Records from a data source:
===

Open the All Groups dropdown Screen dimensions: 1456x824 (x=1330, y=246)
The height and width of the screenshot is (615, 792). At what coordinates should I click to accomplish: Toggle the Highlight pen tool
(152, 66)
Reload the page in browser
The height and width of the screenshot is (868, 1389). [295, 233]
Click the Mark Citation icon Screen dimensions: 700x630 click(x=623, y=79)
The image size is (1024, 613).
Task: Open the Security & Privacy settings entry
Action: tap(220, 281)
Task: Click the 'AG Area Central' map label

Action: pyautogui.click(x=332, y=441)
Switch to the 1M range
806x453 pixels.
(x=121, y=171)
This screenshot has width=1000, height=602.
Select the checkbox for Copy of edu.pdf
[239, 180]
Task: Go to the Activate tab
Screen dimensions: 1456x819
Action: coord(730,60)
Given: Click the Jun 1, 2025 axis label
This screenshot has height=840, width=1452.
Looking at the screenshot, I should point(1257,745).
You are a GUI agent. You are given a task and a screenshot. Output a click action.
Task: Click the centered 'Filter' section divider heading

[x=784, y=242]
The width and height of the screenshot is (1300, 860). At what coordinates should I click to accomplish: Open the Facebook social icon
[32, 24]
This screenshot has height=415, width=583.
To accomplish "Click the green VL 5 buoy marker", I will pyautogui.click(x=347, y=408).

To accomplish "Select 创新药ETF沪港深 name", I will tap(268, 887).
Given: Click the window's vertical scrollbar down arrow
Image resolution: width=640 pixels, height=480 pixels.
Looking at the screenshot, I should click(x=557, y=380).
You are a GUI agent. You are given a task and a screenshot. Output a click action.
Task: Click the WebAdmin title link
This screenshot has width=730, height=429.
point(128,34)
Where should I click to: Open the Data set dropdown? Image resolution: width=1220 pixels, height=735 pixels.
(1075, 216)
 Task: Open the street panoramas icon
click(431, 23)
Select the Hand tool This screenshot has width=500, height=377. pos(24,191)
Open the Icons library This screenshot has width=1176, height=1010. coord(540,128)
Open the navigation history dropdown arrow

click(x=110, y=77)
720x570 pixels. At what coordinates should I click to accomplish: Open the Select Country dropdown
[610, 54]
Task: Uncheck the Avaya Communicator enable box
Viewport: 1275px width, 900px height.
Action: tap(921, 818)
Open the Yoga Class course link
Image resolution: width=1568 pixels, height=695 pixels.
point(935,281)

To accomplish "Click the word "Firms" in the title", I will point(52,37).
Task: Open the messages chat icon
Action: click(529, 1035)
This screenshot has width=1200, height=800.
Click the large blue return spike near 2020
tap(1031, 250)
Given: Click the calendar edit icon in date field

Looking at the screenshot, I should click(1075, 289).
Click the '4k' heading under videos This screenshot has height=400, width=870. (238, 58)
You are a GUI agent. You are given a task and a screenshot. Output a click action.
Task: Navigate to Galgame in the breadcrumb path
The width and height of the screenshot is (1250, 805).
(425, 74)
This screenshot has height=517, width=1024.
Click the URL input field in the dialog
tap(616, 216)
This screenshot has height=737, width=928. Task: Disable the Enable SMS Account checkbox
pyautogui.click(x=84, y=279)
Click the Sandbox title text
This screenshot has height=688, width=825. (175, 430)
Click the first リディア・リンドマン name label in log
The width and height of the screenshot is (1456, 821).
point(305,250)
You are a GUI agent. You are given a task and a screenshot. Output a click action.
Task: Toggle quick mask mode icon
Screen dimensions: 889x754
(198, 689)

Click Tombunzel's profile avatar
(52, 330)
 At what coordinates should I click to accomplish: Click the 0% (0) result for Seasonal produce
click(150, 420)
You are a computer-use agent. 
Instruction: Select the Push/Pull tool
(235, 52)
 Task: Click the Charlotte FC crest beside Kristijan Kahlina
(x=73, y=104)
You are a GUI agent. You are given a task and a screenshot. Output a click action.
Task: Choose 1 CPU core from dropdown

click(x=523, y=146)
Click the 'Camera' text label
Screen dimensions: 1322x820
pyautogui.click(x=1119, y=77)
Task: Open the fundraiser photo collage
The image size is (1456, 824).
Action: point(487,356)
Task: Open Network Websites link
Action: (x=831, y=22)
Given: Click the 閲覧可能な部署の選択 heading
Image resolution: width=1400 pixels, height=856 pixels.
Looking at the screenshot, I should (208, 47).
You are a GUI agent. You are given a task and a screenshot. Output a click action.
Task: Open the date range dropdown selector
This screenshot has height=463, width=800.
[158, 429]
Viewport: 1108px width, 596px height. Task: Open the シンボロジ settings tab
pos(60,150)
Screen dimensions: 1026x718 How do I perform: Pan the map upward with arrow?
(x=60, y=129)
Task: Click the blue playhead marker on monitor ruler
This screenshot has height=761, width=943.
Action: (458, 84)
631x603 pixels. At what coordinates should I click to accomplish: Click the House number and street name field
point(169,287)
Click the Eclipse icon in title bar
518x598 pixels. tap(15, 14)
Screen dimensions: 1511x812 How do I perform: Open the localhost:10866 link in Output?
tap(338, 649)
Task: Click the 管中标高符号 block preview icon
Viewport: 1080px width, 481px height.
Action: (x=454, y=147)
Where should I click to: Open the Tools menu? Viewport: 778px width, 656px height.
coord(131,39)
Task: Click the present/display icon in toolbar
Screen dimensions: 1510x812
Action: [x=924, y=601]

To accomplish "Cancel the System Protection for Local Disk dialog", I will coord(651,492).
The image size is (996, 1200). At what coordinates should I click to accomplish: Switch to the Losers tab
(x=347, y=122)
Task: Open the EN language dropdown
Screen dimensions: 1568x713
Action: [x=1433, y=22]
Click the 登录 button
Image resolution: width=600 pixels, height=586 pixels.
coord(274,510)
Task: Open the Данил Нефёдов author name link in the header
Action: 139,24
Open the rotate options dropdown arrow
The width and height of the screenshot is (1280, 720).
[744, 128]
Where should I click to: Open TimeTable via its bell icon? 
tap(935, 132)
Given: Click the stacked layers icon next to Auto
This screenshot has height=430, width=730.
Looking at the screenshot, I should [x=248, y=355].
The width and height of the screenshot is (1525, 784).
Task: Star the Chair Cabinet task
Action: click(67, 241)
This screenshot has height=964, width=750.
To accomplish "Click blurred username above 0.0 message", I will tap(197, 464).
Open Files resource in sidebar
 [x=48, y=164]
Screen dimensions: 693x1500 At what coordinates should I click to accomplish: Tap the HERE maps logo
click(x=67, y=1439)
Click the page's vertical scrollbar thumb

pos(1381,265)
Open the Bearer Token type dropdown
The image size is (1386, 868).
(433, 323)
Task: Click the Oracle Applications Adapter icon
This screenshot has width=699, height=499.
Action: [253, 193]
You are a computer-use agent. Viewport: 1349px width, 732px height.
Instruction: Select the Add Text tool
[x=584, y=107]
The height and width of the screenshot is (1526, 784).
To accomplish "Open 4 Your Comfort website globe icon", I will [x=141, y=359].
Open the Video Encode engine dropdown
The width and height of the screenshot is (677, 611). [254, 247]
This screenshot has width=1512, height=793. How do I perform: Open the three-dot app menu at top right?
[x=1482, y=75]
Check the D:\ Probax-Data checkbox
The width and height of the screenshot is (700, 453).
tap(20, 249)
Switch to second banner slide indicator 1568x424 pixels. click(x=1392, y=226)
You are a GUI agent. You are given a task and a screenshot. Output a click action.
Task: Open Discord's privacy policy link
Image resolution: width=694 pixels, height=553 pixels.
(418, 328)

===

Repeat the items above line for line, without changing anything.

Task solution =>
Open the All Groups dropdown Screen dimensions: 1456x824 (x=1330, y=246)
The height and width of the screenshot is (615, 792). At what coordinates should I click to accomplish: Toggle the Highlight pen tool
(152, 66)
Reload the page in browser
The height and width of the screenshot is (868, 1389). [295, 233]
Click the Mark Citation icon Screen dimensions: 700x630 click(x=623, y=79)
The image size is (1024, 613).
Task: Open the Security & Privacy settings entry
Action: tap(220, 281)
Task: Click the 'AG Area Central' map label

Action: pyautogui.click(x=332, y=441)
Switch to the 1M range
806x453 pixels.
(x=121, y=171)
This screenshot has width=1000, height=602.
Select the checkbox for Copy of edu.pdf
[239, 180]
Task: Go to the Activate tab
Screen dimensions: 1456x819
Action: coord(730,60)
Given: Click the Jun 1, 2025 axis label
This screenshot has height=840, width=1452.
Looking at the screenshot, I should point(1257,745).
You are a GUI agent. You are given a task and a screenshot. Output a click action.
Task: Click the centered 'Filter' section divider heading

[x=784, y=242]
The width and height of the screenshot is (1300, 860). At what coordinates should I click to accomplish: Open the Facebook social icon
[32, 24]
This screenshot has height=415, width=583.
To accomplish "Click the green VL 5 buoy marker", I will pyautogui.click(x=347, y=408).

To accomplish "Select 创新药ETF沪港深 name", I will tap(268, 887).
Given: Click the window's vertical scrollbar down arrow
Image resolution: width=640 pixels, height=480 pixels.
Looking at the screenshot, I should click(x=557, y=380).
You are a GUI agent. You are given a task and a screenshot. Output a click action.
Task: Click the WebAdmin title link
This screenshot has width=730, height=429.
point(128,34)
Where should I click to: Open the Data set dropdown? Image resolution: width=1220 pixels, height=735 pixels.
(1075, 216)
 Task: Open the street panoramas icon
click(431, 23)
Select the Hand tool This screenshot has width=500, height=377. pos(24,191)
Open the Icons library This screenshot has width=1176, height=1010. coord(540,128)
Open the navigation history dropdown arrow

click(x=110, y=77)
720x570 pixels. At what coordinates should I click to accomplish: Open the Select Country dropdown
[610, 54]
Task: Uncheck the Avaya Communicator enable box
Viewport: 1275px width, 900px height.
Action: tap(921, 818)
Open the Yoga Class course link
Image resolution: width=1568 pixels, height=695 pixels.
point(935,281)

To accomplish "Click the word "Firms" in the title", I will point(52,37).
Task: Open the messages chat icon
Action: click(529, 1035)
This screenshot has width=1200, height=800.
Click the large blue return spike near 2020
tap(1031, 250)
Given: Click the calendar edit icon in date field

Looking at the screenshot, I should click(1075, 289).
Click the '4k' heading under videos This screenshot has height=400, width=870. (238, 58)
You are a GUI agent. You are given a task and a screenshot. Output a click action.
Task: Navigate to Galgame in the breadcrumb path
The width and height of the screenshot is (1250, 805).
(425, 74)
This screenshot has height=517, width=1024.
Click the URL input field in the dialog
tap(616, 216)
This screenshot has height=737, width=928. Task: Disable the Enable SMS Account checkbox
pyautogui.click(x=84, y=279)
Click the Sandbox title text
This screenshot has height=688, width=825. (175, 430)
Click the first リディア・リンドマン name label in log
The width and height of the screenshot is (1456, 821).
point(305,250)
You are a GUI agent. You are given a task and a screenshot. Output a click action.
Task: Toggle quick mask mode icon
Screen dimensions: 889x754
(198, 689)

Click Tombunzel's profile avatar
(52, 330)
 At what coordinates should I click to accomplish: Click the 0% (0) result for Seasonal produce
click(150, 420)
You are a computer-use agent. 
Instruction: Select the Push/Pull tool
(235, 52)
 Task: Click the Charlotte FC crest beside Kristijan Kahlina
(x=73, y=104)
You are a GUI agent. You are given a task and a screenshot. Output a click action.
Task: Choose 1 CPU core from dropdown

click(x=523, y=146)
Click the 'Camera' text label
Screen dimensions: 1322x820
pyautogui.click(x=1119, y=77)
Task: Open the fundraiser photo collage
The image size is (1456, 824).
Action: point(487,356)
Task: Open Network Websites link
Action: (x=831, y=22)
Given: Click the 閲覧可能な部署の選択 heading
Image resolution: width=1400 pixels, height=856 pixels.
Looking at the screenshot, I should (208, 47).
You are a GUI agent. You are given a task and a screenshot. Output a click action.
Task: Open the date range dropdown selector
This screenshot has height=463, width=800.
[158, 429]
Viewport: 1108px width, 596px height. Task: Open the シンボロジ settings tab
pos(60,150)
Screen dimensions: 1026x718 How do I perform: Pan the map upward with arrow?
(x=60, y=129)
Task: Click the blue playhead marker on monitor ruler
This screenshot has height=761, width=943.
Action: (458, 84)
631x603 pixels. At what coordinates should I click to accomplish: Click the House number and street name field
point(169,287)
Click the Eclipse icon in title bar
518x598 pixels. tap(15, 14)
Screen dimensions: 1511x812 How do I perform: Open the localhost:10866 link in Output?
tap(338, 649)
Task: Click the 管中标高符号 block preview icon
Viewport: 1080px width, 481px height.
Action: (x=454, y=147)
Where should I click to: Open the Tools menu? Viewport: 778px width, 656px height.
coord(131,39)
Task: Click the present/display icon in toolbar
Screen dimensions: 1510x812
Action: [x=924, y=601]

To accomplish "Cancel the System Protection for Local Disk dialog", I will coord(651,492).
The image size is (996, 1200). At what coordinates should I click to accomplish: Switch to the Losers tab
(x=347, y=122)
Task: Open the EN language dropdown
Screen dimensions: 1568x713
Action: [x=1433, y=22]
Click the 登录 button
Image resolution: width=600 pixels, height=586 pixels.
coord(274,510)
Task: Open the Данил Нефёдов author name link in the header
Action: 139,24
Open the rotate options dropdown arrow
The width and height of the screenshot is (1280, 720).
[744, 128]
Where should I click to: Open TimeTable via its bell icon? 
tap(935, 132)
Given: Click the stacked layers icon next to Auto
This screenshot has height=430, width=730.
Looking at the screenshot, I should [x=248, y=355].
The width and height of the screenshot is (1525, 784).
Task: Star the Chair Cabinet task
Action: click(67, 241)
This screenshot has height=964, width=750.
To accomplish "Click blurred username above 0.0 message", I will tap(197, 464).
Open Files resource in sidebar
 [x=48, y=164]
Screen dimensions: 693x1500 At what coordinates should I click to accomplish: Tap the HERE maps logo
click(x=67, y=1439)
Click the page's vertical scrollbar thumb

pos(1381,265)
Open the Bearer Token type dropdown
The image size is (1386, 868).
(433, 323)
Task: Click the Oracle Applications Adapter icon
This screenshot has width=699, height=499.
Action: [253, 193]
You are a computer-use agent. Viewport: 1349px width, 732px height.
Instruction: Select the Add Text tool
[x=584, y=107]
The height and width of the screenshot is (1526, 784).
To accomplish "Open 4 Your Comfort website globe icon", I will [x=141, y=359].
Open the Video Encode engine dropdown
The width and height of the screenshot is (677, 611). [254, 247]
This screenshot has width=1512, height=793. How do I perform: Open the three-dot app menu at top right?
[x=1482, y=75]
Check the D:\ Probax-Data checkbox
The width and height of the screenshot is (700, 453).
tap(20, 249)
Switch to second banner slide indicator 1568x424 pixels. click(x=1392, y=226)
You are a GUI agent. You are given a task and a screenshot. Output a click action.
Task: Open Discord's privacy policy link
Image resolution: width=694 pixels, height=553 pixels.
(418, 328)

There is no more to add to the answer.